The C-team continues to dominate but the Bs grow into the game as Bergkamp has a header caught by Cech. The next wave brings a blast from David Beckham into the same top corner as the last round from a similar position, also from a Berbatov assist. He certainly turns up in second legs! 6-3.

Tim Cahill then volleys a Coutinho cross past Barthez after poor marking from Barry. Hopeless; its 7-3 with 20 minutes of the game gone. Beckham then robs Ashley Cole in his own half, keeping the ball in play very well, before laying off Bergkamp to slam home! Breathless, this one. 7-4.

Cantona drags a Joe Cole pullback wide. Coutinho fouls Beckham near halfway. The Bs switch play well and Bale wins a corner. Nothing comes of it. A litany of blocks, niggly fouls, play-ons and clearances ensue. Carragher is prominent. Bruce almost scores a quite passive own goal. Beckham is booked for one of those niggly tackles, ages ago. Cantona wins the header but it is no trouble to Barthez.

Nearly half-time now and Ballack then plays an amazing through ball, cutting between Ashley Cole and Sol Campbell, to Beckham who crosses for Bergkamp to head home, again! 7-5! The B-Team takes the lead on the day for the first time and needs at least two more to take it to extra-time and with their firepower, it can categorically not be ruled out! Half-time.

The Bs are in the ascendancy at the start of the last 45 minutes. Beckham is chopped down by Campbell but wins a corner. Benitez is up in arms. Cech plucks the cross out of the air. Cahill has a header comfortably saved. Campbell then acrobatically clears a Beckham ball to Bergkamp six yards out. The Bs are swanning around the Cs now and Ballack tees up Bale to slam home! 7-6! Somehow the B-Team are still in this tie. Conte screams some Italian C-words at non-discriminate players’ mothers. Benitez is wistful, hoping for a three-goal comeback threepeat that would top them all.

Bale is hooked for John Barnes in search of glory. Cech intercepts a Berbatov cross that Bergkamp was swinging for. Ballack barges over Andy Cole. The Cs squander possession and Bergkamp is played through in acres of space by Berbatov but Cech saves well! It’s happening isn’t it?

The clock ticks past 70 minutes with the B-Team wasteful in possession. Cantona blazes a shot from 30 yards out at the top corner which Barthez saves very well indeed. Barthez catches safely and the B-Team advance with Beckham and Berbatov both having shots blocked in last-ditch efforts from close range. Ballack shoots from range, caught by Cech. Berbatov is played through on the wing and crosses for a Bergkamp header from just too acute an angle. Barry then blasts it at goal but Cech saves. They’re turning the screw.

> [EXERCISE INSTRUCTIONS] Reproduce the portion of the match report above from "Cantona drags a" to "ruled out! Half-time.", word for word.

> [RECORDS SUPPLIED]
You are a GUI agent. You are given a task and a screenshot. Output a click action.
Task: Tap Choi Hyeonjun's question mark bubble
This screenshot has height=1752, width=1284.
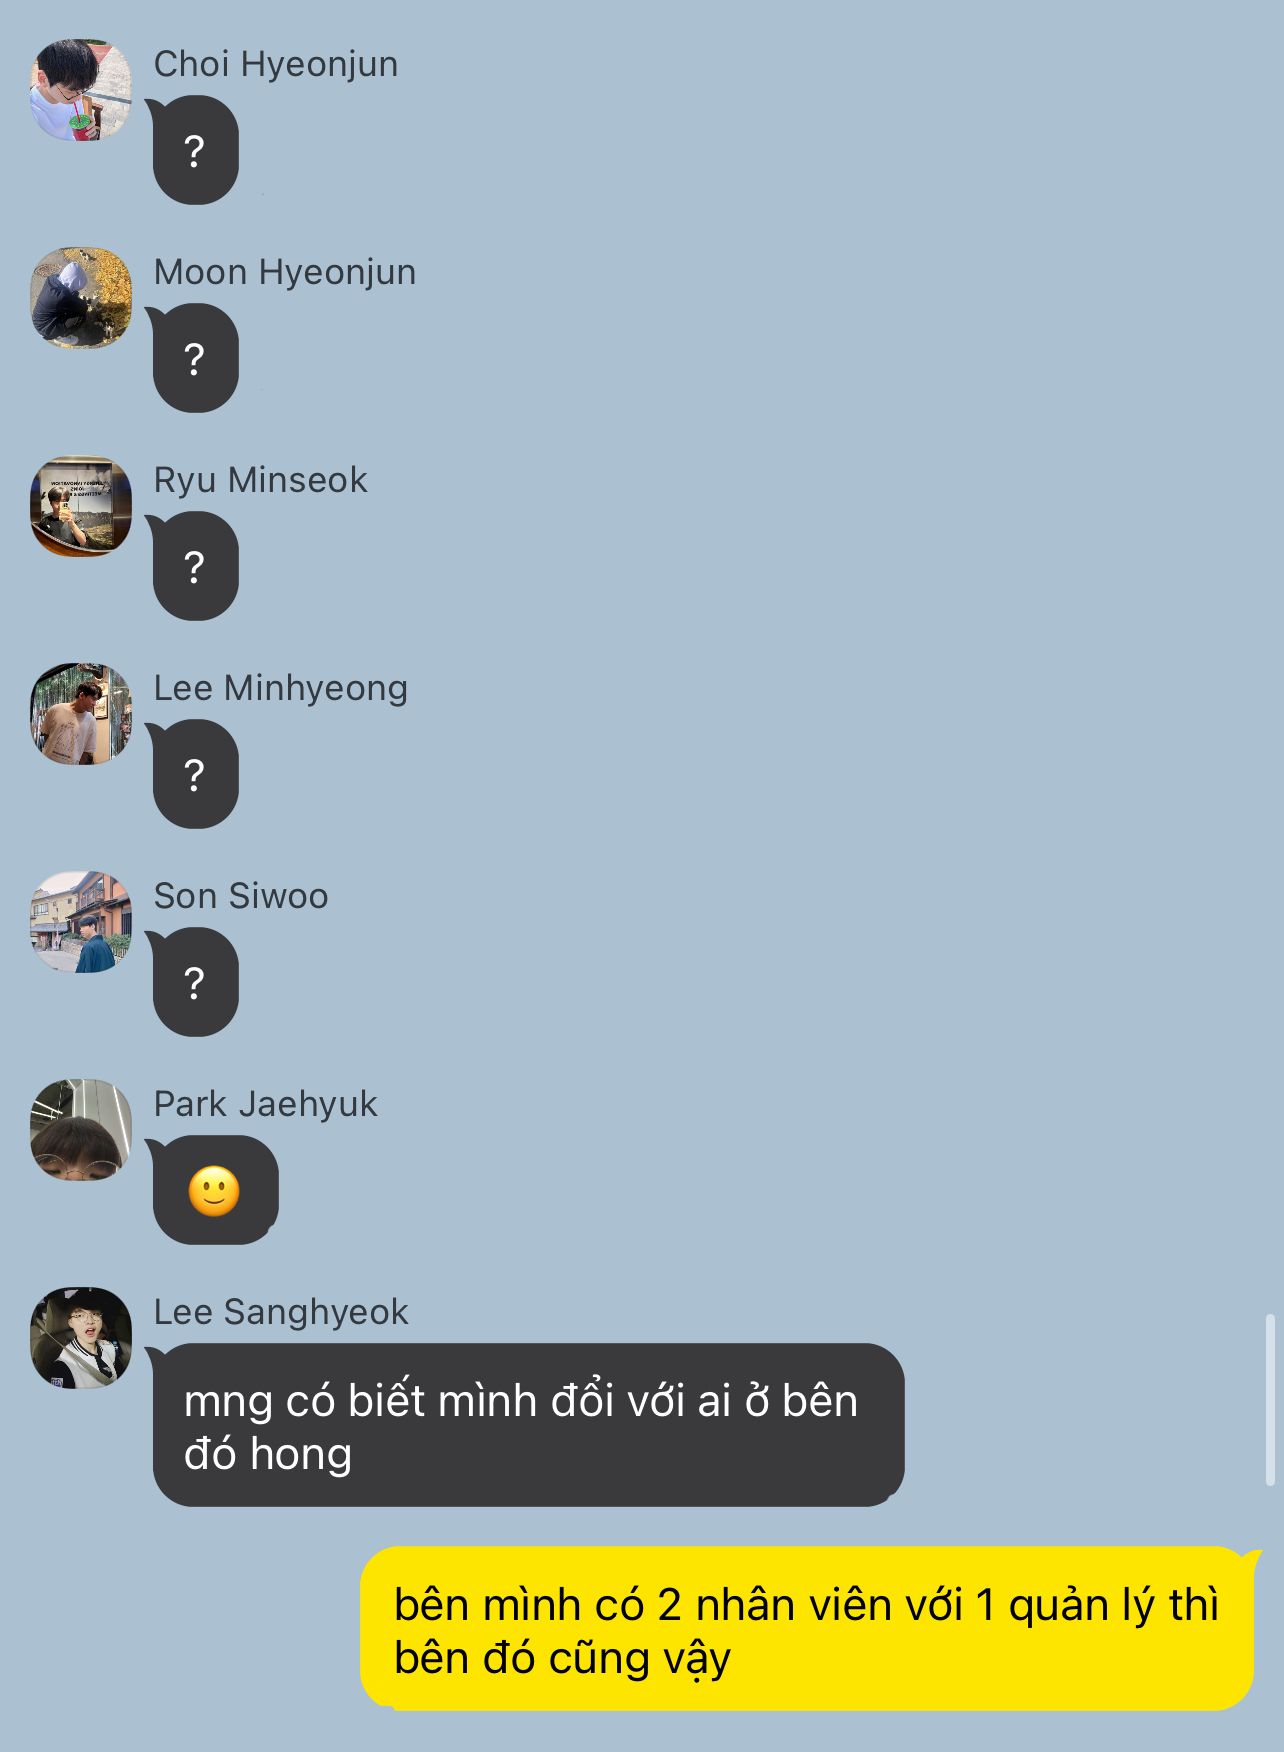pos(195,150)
==
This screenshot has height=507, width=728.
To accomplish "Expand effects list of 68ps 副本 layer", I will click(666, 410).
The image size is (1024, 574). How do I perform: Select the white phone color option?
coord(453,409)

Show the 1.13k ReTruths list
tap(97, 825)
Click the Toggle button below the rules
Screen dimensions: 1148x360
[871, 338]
---
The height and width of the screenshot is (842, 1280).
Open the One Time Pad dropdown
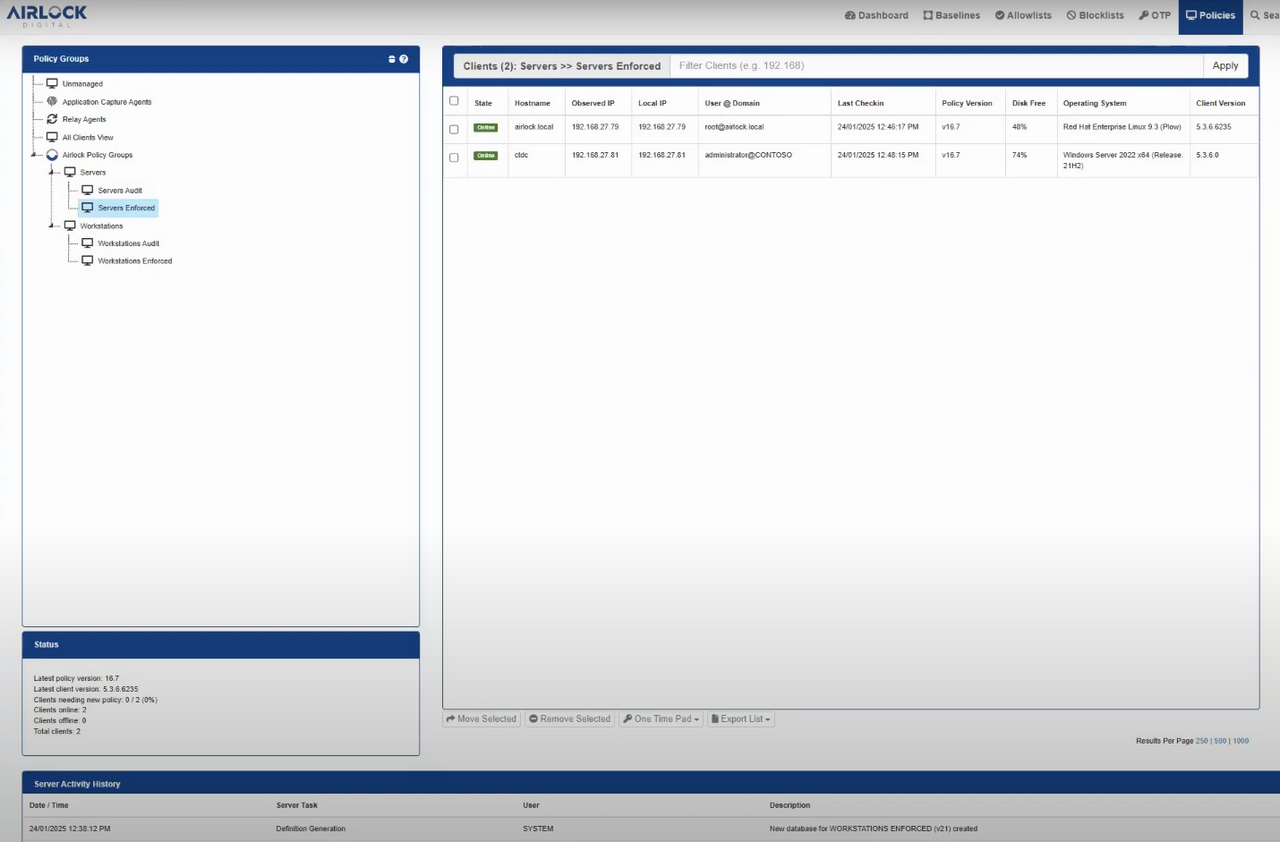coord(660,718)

> [RESPONSE BELOW]
Cantona drags a Joe Cole pullback wide. Coutinho fouls Beckham near halfway. The Bs switch play well and Bale wins a corner. Nothing comes of it. A litany of blocks, niggly fouls, play-ons and clearances ensue. Carragher is prominent. Bruce almost scores a quite passive own goal. Beckham is booked for one of those niggly tackles, ages ago. Cantona wins the header but it is no trouble to Barthez.

Nearly half-time now and Ballack then plays an amazing through ball, cutting between Ashley Cole and Sol Campbell, to Beckham who crosses for Bergkamp to head home, again! 7-5! The B-Team takes the lead on the day for the first time and needs at least two more to take it to extra-time and with their firepower, it can categorically not be ruled out! Half-time.